Task details:
The number of lines in the entries below holding the word "Delete" is all that is needed here.

== Supplied records

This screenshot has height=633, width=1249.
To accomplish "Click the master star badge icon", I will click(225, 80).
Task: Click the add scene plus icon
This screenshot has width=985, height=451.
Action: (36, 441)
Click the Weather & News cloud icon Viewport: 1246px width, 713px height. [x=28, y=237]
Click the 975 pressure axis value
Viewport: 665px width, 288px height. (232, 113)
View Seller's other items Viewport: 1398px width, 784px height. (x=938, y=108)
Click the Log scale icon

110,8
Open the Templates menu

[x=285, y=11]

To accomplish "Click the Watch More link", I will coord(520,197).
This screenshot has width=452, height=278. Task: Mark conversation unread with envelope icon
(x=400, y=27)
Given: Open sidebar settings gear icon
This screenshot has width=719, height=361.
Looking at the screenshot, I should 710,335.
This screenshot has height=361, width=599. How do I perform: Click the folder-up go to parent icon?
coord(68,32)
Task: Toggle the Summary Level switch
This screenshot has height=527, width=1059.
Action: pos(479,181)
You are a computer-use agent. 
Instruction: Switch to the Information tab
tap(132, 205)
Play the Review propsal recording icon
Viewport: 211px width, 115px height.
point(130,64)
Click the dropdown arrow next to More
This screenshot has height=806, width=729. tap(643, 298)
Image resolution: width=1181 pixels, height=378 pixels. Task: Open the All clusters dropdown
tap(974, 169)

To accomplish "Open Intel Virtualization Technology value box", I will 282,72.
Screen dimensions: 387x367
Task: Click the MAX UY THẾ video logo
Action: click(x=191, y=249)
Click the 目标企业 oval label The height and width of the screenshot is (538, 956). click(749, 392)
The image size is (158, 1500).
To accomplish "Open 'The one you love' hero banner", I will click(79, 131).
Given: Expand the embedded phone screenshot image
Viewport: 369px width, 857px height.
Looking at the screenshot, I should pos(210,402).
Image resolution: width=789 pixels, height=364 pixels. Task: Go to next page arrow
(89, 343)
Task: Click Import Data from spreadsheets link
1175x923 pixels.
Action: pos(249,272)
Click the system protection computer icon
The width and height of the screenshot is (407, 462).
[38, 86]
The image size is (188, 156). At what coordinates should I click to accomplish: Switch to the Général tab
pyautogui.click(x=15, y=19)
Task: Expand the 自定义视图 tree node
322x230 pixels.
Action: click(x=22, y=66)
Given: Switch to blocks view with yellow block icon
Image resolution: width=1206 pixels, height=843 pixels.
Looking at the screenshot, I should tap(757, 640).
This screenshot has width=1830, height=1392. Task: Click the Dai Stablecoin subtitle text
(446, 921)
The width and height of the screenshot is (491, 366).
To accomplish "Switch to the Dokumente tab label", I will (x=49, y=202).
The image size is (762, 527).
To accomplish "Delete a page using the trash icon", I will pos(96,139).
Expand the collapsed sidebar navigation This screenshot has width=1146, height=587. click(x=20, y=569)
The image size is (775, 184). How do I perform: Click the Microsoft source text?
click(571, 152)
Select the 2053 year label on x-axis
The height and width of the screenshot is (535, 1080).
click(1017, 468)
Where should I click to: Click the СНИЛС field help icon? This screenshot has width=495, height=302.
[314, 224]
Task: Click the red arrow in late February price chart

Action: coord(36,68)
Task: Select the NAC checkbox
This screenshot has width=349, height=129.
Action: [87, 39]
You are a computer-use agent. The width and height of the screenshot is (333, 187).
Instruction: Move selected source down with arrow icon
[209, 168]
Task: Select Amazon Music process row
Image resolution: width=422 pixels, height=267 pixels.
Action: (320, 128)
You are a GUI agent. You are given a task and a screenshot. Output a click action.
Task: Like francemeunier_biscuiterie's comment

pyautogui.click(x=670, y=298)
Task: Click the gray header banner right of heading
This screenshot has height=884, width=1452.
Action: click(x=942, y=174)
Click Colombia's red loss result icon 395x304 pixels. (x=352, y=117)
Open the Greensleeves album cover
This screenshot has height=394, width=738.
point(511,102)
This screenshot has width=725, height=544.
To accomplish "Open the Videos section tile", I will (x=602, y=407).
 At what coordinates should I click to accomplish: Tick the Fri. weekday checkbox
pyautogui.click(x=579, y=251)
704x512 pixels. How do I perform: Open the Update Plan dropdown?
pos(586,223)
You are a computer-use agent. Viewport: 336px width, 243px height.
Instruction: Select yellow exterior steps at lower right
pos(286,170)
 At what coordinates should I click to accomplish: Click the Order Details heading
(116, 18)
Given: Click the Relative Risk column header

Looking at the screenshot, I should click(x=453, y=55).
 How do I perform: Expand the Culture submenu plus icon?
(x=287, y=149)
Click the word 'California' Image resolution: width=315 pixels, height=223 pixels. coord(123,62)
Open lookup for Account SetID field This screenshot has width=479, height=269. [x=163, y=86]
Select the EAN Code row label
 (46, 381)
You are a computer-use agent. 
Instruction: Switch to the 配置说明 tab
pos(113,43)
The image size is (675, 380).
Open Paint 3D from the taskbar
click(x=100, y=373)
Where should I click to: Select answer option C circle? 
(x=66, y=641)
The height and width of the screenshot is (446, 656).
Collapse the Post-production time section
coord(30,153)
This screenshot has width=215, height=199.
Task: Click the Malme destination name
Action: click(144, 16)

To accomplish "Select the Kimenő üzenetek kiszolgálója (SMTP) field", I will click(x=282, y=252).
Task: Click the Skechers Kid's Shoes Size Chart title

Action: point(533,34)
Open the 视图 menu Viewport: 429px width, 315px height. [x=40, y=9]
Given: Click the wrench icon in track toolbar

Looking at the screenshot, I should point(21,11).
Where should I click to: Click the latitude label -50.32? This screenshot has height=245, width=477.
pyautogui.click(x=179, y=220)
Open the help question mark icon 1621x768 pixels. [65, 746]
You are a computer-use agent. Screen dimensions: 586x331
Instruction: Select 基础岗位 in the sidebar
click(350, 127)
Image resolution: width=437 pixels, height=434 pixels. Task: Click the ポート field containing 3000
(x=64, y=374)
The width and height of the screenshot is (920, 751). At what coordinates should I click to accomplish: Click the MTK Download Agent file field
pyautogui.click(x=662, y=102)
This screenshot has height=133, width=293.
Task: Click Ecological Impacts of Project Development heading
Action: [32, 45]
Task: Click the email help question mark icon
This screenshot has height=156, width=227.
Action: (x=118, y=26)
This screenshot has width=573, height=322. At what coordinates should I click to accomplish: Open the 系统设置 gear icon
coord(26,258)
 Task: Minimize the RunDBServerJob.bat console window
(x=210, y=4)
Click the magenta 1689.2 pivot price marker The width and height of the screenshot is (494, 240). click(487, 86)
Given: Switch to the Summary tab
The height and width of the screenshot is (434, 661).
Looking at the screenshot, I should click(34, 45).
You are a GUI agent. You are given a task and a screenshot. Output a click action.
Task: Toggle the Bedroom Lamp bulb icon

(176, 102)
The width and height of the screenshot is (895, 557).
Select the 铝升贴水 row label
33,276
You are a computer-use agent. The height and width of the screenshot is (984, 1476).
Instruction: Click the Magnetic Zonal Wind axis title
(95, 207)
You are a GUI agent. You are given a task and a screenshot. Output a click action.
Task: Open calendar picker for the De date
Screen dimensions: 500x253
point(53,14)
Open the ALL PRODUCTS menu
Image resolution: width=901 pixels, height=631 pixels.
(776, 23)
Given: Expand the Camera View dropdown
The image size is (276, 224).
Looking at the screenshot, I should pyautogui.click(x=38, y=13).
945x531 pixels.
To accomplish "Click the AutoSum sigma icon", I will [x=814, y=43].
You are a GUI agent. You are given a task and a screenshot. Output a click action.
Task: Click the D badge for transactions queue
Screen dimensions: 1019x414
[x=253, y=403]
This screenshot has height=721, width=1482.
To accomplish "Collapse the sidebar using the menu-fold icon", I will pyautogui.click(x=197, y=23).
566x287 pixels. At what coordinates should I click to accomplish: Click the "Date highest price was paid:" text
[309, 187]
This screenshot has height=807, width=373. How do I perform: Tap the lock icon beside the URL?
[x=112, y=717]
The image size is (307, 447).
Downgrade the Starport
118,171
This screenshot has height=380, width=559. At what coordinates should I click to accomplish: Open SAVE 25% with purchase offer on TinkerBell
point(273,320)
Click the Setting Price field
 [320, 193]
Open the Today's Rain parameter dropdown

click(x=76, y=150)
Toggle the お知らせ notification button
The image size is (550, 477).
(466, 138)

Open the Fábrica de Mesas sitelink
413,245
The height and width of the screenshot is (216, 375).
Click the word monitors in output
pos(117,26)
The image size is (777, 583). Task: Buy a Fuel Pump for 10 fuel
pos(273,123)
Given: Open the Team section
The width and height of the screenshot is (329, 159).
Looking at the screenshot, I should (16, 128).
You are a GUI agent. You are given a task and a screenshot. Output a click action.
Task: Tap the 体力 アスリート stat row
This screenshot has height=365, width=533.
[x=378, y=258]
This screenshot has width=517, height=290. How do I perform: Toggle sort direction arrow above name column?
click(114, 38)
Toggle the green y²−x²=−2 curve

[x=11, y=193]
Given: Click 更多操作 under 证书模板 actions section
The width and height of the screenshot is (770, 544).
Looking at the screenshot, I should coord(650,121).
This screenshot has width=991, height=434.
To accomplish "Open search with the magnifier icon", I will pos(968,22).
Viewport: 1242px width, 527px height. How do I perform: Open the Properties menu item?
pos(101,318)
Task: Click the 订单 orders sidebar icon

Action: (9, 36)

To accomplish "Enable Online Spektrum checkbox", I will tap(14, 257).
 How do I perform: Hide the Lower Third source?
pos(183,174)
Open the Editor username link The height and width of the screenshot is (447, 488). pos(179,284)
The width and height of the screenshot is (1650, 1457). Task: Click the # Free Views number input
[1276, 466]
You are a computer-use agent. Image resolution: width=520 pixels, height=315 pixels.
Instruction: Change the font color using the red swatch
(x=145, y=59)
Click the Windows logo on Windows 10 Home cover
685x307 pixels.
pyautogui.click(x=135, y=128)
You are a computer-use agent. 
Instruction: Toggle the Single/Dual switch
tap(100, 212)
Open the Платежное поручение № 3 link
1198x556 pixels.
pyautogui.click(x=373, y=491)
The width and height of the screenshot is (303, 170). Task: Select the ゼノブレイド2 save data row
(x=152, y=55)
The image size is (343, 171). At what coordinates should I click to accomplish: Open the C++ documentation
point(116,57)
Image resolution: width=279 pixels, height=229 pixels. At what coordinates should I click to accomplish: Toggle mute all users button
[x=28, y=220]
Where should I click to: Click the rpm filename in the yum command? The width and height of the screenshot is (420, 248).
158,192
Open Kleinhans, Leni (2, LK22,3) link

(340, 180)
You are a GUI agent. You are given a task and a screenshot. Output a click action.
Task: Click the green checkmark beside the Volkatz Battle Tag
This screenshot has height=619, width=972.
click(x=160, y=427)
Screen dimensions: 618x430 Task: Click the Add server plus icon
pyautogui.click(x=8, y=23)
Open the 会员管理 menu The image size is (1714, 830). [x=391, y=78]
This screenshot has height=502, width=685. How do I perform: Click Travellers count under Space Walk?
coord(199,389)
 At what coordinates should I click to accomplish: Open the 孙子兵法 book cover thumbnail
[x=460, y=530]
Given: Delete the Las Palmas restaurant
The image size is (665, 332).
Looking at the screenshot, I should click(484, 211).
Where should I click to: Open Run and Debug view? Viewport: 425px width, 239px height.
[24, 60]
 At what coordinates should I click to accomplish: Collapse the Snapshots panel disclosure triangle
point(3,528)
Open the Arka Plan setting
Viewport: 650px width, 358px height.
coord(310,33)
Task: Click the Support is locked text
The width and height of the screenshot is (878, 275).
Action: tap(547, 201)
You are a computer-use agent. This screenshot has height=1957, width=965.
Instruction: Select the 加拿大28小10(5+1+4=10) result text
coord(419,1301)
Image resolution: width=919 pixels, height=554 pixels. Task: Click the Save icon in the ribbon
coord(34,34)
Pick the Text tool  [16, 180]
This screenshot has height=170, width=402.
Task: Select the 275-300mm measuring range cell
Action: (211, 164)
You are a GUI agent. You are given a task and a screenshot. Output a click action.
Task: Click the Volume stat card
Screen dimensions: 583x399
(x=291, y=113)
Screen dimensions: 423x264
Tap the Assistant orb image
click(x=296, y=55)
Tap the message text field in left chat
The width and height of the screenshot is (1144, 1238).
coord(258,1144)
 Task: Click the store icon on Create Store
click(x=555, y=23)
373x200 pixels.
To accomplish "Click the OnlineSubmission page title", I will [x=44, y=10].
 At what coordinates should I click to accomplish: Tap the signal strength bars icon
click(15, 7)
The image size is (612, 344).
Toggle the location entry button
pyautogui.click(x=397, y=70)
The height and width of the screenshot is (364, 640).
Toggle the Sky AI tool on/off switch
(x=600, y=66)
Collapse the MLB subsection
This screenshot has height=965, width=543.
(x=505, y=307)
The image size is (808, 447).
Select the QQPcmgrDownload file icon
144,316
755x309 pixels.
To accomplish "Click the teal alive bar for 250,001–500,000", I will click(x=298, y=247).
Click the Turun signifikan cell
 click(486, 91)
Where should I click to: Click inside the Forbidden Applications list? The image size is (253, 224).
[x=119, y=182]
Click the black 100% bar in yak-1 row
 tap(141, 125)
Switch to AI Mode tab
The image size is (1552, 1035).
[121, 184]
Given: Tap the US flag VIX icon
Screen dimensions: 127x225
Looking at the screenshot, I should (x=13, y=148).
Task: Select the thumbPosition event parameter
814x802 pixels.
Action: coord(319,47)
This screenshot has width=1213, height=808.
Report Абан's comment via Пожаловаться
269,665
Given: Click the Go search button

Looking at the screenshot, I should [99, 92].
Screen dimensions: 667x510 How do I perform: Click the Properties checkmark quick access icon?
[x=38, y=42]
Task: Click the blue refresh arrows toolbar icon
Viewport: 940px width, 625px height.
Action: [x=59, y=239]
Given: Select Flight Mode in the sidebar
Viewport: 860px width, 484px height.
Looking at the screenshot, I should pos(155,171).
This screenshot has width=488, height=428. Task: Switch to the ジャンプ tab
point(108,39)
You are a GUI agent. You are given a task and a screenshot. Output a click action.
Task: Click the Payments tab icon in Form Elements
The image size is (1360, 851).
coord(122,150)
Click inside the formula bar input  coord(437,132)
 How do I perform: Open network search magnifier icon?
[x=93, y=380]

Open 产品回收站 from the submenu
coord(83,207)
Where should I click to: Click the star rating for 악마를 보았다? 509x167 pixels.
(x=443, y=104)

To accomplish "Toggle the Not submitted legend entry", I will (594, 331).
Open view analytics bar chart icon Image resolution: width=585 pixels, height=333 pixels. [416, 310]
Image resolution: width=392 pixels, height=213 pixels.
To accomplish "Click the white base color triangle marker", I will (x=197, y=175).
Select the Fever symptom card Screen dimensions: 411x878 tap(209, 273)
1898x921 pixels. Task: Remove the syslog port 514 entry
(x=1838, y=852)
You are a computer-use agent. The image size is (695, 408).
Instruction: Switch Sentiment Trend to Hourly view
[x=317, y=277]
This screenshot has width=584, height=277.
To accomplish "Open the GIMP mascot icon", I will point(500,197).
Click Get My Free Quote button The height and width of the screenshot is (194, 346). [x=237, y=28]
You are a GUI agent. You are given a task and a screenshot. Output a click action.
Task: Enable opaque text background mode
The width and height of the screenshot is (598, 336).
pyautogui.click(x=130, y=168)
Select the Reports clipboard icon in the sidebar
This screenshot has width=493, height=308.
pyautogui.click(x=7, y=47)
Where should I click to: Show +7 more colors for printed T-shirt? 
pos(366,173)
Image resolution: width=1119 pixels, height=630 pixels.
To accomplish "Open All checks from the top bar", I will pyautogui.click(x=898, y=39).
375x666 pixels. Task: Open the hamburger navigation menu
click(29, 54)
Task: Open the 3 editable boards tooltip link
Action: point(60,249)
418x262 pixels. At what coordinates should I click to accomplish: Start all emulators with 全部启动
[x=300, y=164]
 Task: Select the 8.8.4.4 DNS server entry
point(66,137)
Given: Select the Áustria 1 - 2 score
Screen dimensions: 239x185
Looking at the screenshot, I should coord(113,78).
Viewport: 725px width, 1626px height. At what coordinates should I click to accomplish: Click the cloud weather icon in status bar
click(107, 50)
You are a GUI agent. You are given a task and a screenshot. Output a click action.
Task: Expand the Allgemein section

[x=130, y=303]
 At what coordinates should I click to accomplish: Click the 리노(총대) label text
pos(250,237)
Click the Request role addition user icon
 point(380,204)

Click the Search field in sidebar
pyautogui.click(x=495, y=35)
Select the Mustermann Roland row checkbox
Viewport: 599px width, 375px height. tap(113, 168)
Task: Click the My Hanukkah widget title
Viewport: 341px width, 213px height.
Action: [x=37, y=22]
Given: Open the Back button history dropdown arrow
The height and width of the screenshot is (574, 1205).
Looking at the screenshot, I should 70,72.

====

Solution for this exercise:
2